然而，大部分对EGFR-TKI 治疗有效的患者最终都会对EGFR-TKI产生耐药性。进一步临床研究还表明，EGFR基因外显子20的体细胞突变是EGFR-TKI继发耐药的主要机制之一。外显子20的突变类型主要是第790位密码子出现C>T的转换，引起EGFR蛋白中该位点的氨基酸由苏氨酸转变为甲硫氨酸（T790M）。这一突变仅见于药物治疗后复发者，突变使得非小细胞肺癌患者对吉非替尼和埃罗替尼产生抗性。
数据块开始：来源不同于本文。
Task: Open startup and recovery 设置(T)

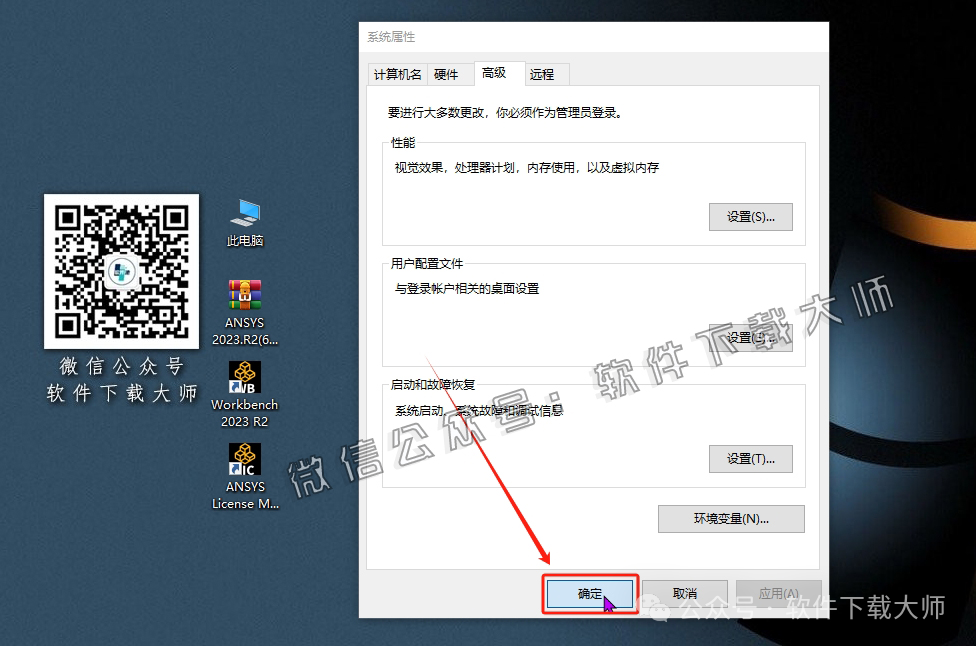Action: 751,459
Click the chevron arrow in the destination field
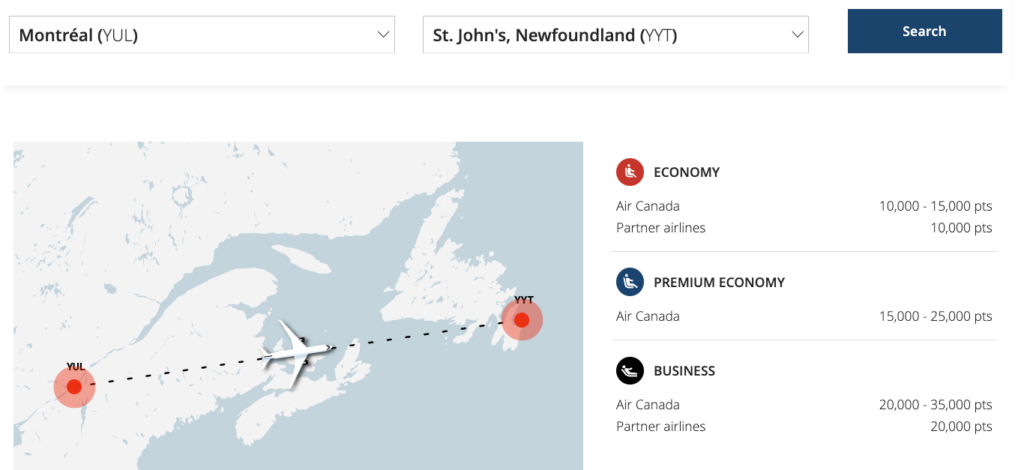This screenshot has width=1024, height=470. pyautogui.click(x=797, y=35)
由此可见，对EGFR基因18、19、20和21外显子进行分型检测可预测患者对吉非替尼和埃罗替尼的反应性，为临床医生非小细胞肺癌初次治疗制定药物治疗方案提供依据，也可以根据20号基因型判断患者是否产生继发性耐药。

K-ras蛋白是EGFR信号传导通路中的一个关键的下游调节因子，是ras原癌基因家族中的重要成员。K-ras蛋白位于细胞膜内表面，具有GTP酶活性，参于传导细胞增值、分化和迁移等细胞调控信号。其激活状态为GTP结合状态，失活状态为GDP解离状态，其转变为活动性致癌基因的主要部位是第2号外显子第12、13 和61 密码子的突变，其中以第12 和13密码子点突变最常见。12号密码子 GGT和13号密码子GGC原本编码均为Gly氨基酸，突变导致这2个密码子分别变成6种和4种其他氨基酸。该基因的体细胞突变常见于多种恶性肿瘤。在肺癌患者中的突变率为15%～30%，在结直肠癌患者中为20%～45%。在研究EGFR突变与吉非替尼治疗进展期NSCLC患者的疗效间的关系的过程中也发现了K-ras基因点突变，而且研究表明，K-ras基因突变与NSCLC对吉非替尼、厄罗替尼等靶向治疗药物的原发性耐药有关。同时研究还发现这K-ras基因的突变使结直肠癌患者对西妥昔单抗和帕尼单抗的治疗产生耐药性。因此检测K-ras基因的突变可作为EGFR靶向治疗耐药性产生的重要预测指标。

正因为如此，美国国家癌症综合网络（NCCN）2009年版的临床指南以及美国FDA均建议根据EGFR和K-ras基因检测的结果决定是否使用EGFR靶向药物作为非小细胞肺癌或结直肠癌临床治疗药物。

伊马替尼是一种有效的c-kit/SCFR和血小板衍生因子受体A（PDGFRA）的抑制药。在特定的恶性肿瘤中，特别是在胃肠间质瘤（GIST）中，c-kit常发生突变。c-kit基因突变主要发生在外显子9和11上。92%的GIST患者中存在此突变，这说明c-kit基因突变有可能在肿瘤的形成中起着关键作用。在外显子11上存在的c-kit突变的GIST 病患者服用伊马替尼反应率达到83.5%，在外显子9存在突变位点或没有检测到c-kit或PDGFRA突变的肿瘤患者的反应率较低（分别为47.8%和0）。此外c-kit激酶结合区域存在的Asp816Phe、Asp816Tyr、和Asp816Val的突变，这些SNPs可导致伊马替尼的耐药，但与之相反，Val560Gly 突变可提高c-kit蛋白与药物的亲和力而提高疗效。